Without any pictures, retype exactly the lines that begin at the one holding "Instruction: Click assignee" and end at the last line of the data below.

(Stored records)
___

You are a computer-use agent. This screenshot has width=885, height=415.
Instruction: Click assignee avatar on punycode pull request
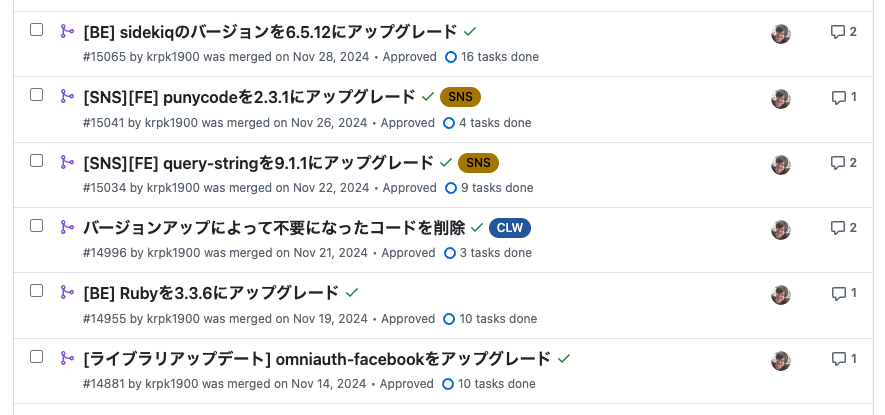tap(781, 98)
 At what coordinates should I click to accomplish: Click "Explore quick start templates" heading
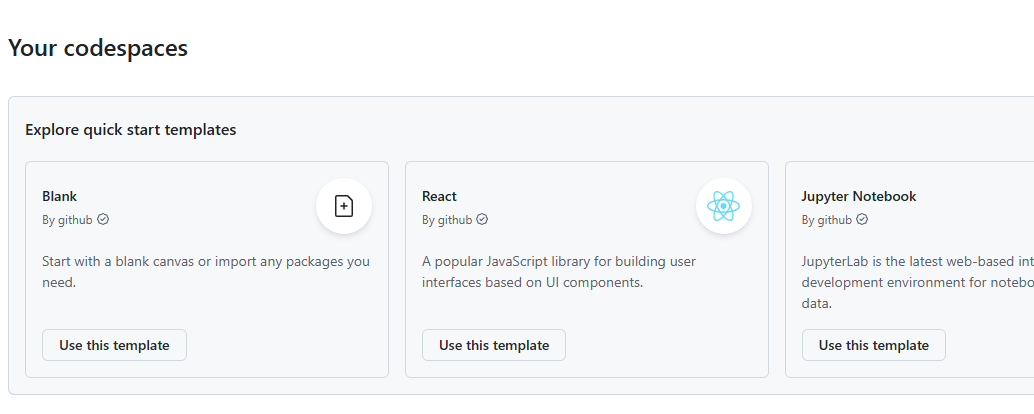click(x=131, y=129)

___

● Exercise result
Instruction: Click assignee avatar on punycode pull request
tap(781, 98)
 At what coordinates should I click to accomplish: Click "Explore quick start templates" heading
click(x=131, y=129)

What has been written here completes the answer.